To paraphrase Shakespeare: manual or automatic gearbox? That is the question. Until recently this was a question that in very few cases crossed the mind of a car buyer, at least in our market.
Traditionally we have been drivers of cars with manual gearbox helped by a purchase decision conditioned by the scarce supply of automatic gearboxes and their high cost. More and more the automatic side of the scale is gaining weight, so we are going to explain the advantages and disadvantages of manual and automatic gearboxes.
They are more sweet potatoes. Here is the main argument for the popularity of manual transmissions. They have a lower manufacturing cost with price differences that can range between 1,000 and 2,500 euros on average (or even more depending on the type of car), which becomes a decisive element when making the purchase decision.

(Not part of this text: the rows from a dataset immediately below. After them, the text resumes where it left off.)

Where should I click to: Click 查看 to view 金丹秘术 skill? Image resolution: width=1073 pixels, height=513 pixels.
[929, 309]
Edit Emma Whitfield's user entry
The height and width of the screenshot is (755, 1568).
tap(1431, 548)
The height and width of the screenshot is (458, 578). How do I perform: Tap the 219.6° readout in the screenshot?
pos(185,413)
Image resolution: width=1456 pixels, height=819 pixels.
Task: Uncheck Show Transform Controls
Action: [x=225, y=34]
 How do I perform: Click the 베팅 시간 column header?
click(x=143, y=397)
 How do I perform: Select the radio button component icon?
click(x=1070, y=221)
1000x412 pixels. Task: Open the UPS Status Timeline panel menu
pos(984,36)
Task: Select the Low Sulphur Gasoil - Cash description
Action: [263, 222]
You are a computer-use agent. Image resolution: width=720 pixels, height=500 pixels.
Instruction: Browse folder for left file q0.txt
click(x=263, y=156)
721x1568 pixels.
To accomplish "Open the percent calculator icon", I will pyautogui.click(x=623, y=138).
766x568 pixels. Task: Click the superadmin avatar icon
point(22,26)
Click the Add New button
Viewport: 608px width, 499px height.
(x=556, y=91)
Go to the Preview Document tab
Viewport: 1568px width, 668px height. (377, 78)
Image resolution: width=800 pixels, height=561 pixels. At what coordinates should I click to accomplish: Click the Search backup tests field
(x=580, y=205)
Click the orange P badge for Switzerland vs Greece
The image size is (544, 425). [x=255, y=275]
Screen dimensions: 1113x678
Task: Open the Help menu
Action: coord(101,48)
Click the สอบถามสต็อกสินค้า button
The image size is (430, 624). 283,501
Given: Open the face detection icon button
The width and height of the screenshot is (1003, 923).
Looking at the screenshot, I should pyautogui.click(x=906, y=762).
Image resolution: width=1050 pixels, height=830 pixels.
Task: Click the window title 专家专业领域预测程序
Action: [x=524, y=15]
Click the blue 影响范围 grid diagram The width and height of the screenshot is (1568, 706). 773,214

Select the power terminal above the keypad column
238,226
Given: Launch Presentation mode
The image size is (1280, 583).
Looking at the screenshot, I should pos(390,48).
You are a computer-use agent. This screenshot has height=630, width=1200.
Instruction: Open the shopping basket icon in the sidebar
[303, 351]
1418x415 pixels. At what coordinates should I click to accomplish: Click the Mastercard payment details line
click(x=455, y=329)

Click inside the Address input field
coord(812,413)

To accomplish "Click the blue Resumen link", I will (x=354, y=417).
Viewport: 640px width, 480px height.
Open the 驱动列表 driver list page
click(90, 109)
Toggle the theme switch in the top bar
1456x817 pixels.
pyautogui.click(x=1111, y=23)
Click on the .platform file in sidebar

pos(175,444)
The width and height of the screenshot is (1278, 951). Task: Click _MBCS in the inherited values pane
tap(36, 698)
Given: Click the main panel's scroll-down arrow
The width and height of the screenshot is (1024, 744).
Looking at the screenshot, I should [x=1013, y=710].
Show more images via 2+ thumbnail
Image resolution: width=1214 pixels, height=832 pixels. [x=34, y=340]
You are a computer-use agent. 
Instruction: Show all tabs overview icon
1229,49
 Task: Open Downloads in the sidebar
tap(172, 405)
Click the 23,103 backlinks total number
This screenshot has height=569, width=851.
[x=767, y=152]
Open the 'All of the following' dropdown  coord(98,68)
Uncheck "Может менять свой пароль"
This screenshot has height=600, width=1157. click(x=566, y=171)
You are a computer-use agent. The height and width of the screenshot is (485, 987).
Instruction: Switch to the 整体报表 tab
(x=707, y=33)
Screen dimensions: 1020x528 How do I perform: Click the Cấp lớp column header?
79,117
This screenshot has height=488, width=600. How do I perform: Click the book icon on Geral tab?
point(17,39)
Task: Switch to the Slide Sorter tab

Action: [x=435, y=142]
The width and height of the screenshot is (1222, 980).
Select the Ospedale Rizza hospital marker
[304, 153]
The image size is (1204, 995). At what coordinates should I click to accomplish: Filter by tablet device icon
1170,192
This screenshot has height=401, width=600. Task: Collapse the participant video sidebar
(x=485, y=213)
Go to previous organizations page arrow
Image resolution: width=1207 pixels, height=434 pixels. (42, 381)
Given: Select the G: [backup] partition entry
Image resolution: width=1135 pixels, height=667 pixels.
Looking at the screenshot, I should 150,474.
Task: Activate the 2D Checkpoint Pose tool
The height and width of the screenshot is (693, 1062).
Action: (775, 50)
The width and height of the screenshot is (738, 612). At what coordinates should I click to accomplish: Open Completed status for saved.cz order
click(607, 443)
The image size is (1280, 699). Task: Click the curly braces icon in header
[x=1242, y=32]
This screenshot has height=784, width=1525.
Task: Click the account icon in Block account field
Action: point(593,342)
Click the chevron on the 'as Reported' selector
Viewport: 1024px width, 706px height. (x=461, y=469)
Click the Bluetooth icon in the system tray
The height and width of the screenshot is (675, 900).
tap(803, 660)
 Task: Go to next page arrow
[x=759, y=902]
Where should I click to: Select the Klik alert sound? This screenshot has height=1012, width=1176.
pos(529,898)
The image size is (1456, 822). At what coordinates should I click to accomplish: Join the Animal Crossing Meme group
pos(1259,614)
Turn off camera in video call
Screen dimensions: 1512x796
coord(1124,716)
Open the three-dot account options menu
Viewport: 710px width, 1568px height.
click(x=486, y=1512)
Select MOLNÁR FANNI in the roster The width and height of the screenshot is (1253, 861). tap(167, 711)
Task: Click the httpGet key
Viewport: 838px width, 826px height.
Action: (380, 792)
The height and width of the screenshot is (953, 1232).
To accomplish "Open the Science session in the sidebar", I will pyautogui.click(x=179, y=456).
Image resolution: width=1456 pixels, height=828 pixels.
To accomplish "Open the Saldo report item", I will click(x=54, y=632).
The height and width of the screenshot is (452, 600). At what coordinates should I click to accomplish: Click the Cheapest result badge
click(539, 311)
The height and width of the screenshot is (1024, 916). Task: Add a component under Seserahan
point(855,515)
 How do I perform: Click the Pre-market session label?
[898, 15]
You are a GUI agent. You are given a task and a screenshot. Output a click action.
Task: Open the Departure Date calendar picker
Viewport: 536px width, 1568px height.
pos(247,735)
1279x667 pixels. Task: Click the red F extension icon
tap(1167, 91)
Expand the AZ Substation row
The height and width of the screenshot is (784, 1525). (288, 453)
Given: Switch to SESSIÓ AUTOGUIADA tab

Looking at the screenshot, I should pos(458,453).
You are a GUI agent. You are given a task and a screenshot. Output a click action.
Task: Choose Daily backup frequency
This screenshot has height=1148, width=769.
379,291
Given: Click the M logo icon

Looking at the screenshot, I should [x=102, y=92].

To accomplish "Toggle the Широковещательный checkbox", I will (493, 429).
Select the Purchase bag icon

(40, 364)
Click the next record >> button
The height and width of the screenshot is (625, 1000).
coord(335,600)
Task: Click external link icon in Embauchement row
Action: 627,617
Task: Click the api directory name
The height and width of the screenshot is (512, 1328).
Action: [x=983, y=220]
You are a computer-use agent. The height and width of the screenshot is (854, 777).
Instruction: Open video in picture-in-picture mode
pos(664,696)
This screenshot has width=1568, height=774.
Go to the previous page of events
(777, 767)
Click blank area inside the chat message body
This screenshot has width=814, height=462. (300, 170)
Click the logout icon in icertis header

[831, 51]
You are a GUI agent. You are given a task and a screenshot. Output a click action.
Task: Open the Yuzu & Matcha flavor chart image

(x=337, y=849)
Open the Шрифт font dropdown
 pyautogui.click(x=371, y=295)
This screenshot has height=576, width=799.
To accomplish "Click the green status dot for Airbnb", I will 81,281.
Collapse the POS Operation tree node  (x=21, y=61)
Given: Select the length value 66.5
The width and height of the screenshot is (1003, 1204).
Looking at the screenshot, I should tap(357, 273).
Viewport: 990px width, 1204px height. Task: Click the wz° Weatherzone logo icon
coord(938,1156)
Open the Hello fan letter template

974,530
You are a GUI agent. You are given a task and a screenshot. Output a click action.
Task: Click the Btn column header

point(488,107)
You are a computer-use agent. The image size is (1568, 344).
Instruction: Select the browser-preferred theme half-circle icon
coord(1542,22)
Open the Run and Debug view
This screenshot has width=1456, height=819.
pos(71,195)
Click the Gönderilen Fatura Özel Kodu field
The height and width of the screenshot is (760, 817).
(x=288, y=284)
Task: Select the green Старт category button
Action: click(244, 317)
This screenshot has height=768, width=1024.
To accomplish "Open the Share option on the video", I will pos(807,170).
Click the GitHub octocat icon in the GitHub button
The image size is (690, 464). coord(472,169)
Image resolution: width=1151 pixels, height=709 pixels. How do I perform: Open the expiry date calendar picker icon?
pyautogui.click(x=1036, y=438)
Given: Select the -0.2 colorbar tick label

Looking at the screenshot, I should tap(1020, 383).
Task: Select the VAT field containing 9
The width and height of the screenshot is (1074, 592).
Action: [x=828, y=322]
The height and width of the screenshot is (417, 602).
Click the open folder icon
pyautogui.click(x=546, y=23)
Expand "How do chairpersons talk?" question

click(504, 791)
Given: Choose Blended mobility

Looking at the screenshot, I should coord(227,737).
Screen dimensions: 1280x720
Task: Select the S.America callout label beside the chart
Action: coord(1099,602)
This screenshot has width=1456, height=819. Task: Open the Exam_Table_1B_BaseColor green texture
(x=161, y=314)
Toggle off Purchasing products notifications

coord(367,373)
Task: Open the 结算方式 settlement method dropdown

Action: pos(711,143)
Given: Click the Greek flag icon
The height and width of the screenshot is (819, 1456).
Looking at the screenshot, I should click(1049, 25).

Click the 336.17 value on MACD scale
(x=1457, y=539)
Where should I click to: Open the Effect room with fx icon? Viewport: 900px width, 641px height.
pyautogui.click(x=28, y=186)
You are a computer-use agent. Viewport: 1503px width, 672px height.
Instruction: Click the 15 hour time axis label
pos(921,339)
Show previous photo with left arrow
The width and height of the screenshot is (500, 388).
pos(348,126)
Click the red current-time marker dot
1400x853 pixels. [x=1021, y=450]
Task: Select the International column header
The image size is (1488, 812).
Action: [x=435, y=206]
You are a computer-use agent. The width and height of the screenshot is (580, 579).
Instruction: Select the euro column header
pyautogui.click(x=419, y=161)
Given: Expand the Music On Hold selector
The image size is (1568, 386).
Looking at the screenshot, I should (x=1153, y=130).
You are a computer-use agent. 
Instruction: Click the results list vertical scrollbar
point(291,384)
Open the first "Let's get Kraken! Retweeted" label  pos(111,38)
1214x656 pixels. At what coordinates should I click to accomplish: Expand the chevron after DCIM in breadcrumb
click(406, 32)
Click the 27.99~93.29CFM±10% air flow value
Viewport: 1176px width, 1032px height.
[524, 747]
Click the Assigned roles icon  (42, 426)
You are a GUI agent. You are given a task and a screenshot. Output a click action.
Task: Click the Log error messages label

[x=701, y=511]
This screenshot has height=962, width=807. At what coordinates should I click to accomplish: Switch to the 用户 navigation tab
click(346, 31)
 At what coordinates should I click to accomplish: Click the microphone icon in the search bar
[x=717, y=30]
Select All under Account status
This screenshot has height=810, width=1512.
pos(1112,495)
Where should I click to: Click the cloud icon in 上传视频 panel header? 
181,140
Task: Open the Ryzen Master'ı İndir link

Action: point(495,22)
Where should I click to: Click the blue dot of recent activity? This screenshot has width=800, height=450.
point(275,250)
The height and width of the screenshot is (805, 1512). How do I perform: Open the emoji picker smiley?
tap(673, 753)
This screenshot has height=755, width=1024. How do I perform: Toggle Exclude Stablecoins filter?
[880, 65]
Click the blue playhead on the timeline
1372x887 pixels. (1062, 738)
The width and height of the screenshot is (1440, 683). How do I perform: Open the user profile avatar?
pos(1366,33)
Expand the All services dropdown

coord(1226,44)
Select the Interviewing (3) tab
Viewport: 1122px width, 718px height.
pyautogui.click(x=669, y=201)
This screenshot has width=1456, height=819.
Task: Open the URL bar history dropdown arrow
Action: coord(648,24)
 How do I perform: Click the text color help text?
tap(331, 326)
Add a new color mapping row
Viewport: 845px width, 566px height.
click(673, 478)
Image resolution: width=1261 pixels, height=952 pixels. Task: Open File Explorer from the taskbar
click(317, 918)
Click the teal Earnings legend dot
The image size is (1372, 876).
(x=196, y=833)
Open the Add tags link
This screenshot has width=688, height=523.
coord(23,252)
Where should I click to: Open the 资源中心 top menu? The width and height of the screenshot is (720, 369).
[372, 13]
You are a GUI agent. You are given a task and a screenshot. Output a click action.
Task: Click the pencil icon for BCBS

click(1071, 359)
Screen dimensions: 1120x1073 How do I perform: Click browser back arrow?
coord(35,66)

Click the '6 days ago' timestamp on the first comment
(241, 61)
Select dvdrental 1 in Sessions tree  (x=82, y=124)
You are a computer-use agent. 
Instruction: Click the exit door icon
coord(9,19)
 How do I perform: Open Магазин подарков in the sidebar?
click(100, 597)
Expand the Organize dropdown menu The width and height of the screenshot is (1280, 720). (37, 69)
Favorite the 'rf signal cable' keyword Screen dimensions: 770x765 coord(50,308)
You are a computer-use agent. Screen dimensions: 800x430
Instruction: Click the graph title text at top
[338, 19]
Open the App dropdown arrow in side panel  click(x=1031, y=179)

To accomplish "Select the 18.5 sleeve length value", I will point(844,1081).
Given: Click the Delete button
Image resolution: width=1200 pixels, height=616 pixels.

They have the behavior that the driver wants to give them. Once the driver has got hold of the clutch, the car will behave the way he wants it. The decisions of when and how to change gears, at what revolutions, or how to use the gearbox to take advantage of the engine brake will be the sole and exclusive decision of whoever is behind the wheel.
Greater precision. We are not referring to when to change gear, which will be done autonomously by an automatic gearbox. The precision, understood as the millimeter control that we can give the car with the regulation of the left pedal, is much higher in a manual. Maneuvers at the throttle, on slopes, or especially anticipating changes (or avoiding them) through experience, can only be achieved with a manual.
They provide a mystical plus to driving. The connection between the human being and the car by acting on the gears of the gearbox, therein lies the greatest charm of the manuals and their uncompromising defense of motor enthusiasts. That may be why aspirational cars continue to rely on three-pedal transmissions, although this is also changing.
The manual transmission is doomed to extinction. The emergence of electric cars and autonomous driving is a clear sentence for three-pedal gearboxes. With few exceptions, electric engines lack gears, and any car that considers incorporating any level of autonomous driving forces its manufacturer to use an automatic gearbox.
They are more uncomfortable. The biggest drawback of manual transmissions is the need to always be aware of what is happening to the engine. Luckily, most drivers have it so assimilated that gear changes become instinctive, but there are situations such as traffic jams or complex maneuvers in which the left foot ends up asking for a break.
They are more susceptible to breakdowns. Due to their constructional structure, but above all due to incorrect use, the clutches of manual transmissions have a greater probability of passing through the workshop. Yes, their repairs are generally less expensive, but surely you have ever smelled like a clutch or know of someone who has lost their clutch due to excessive use.
They are more comfortable. There is no discussion when it comes to day-to-day operations. Automatic transmissions are infinitely more pleasant to use, especially if we are drivers who spend a large part of the time in the city or, directly, in traffic. The absence of the third pedal and the gear lever allows us to focus solely on accelerating, braking, and steering the wheel while the left footrests.
They are associated with more and better technology. As we mentioned before, there are a number of driver assistance technologies that stare at autonomous driving, but require an automatic transmission to function. This is the case of intelligent speed controls with stop-start function or automatic emergency braking systems.
They are getting better and better . Historically we have criticized automatic transmissions for their flat performance, for having no soul. Before it was true, with the boring and bland behavior of the typical torque converter. Now the technique has evolved enough that dual-clutch or even modern torque converter gearboxes closely approximate that of a human driver.
They are increasingly widespread. Until a few years ago an automatic gearbox was associated with a type of car with a luxury profile or with certain premium aspirations. Today practically all compacts are offered with optional automatic gearboxes and not only for the most powerful engines in the range. Its popularity is growing as its operation is refined, to the point that it is really difficult to find powerful sports cars or supercars with manual transmissions.
They usually have manual mode. If you want to keep control of the gear shift, don’t worry. The vast majority of automatic gearboxes have an M (manual) or S (sequential) mode with which to decide when to engage a gear more or less through the lever or the paddles located behind the steering wheel.
More expensive maintenance. Despite the fact that their maintenance periods are more spaced (especially those of torque converter), automatic transmissions raise the bill when they have to go through the workshop. They have more moving parts and much more electronics, which increases the cost of repair.
Higher consumption. Automatic transmissions, on average, consume slightly more than manual ones. This figure is gradually approaching thanks to the advancement of technology and even in Volkswagen’s DSG transmissions lower consumptions are announced thanks to a more continuous push, without interruptions of push between gears.
Less sensations. Although automatic gearboxes are much better than they were a few years ago and even if they have a manual mode, they are still less emotional than the bond that is created with the clutch and lever of a lifetime. The touch is filtered and sometimes a little slow, which makes you lose part of the personal aspect of driving.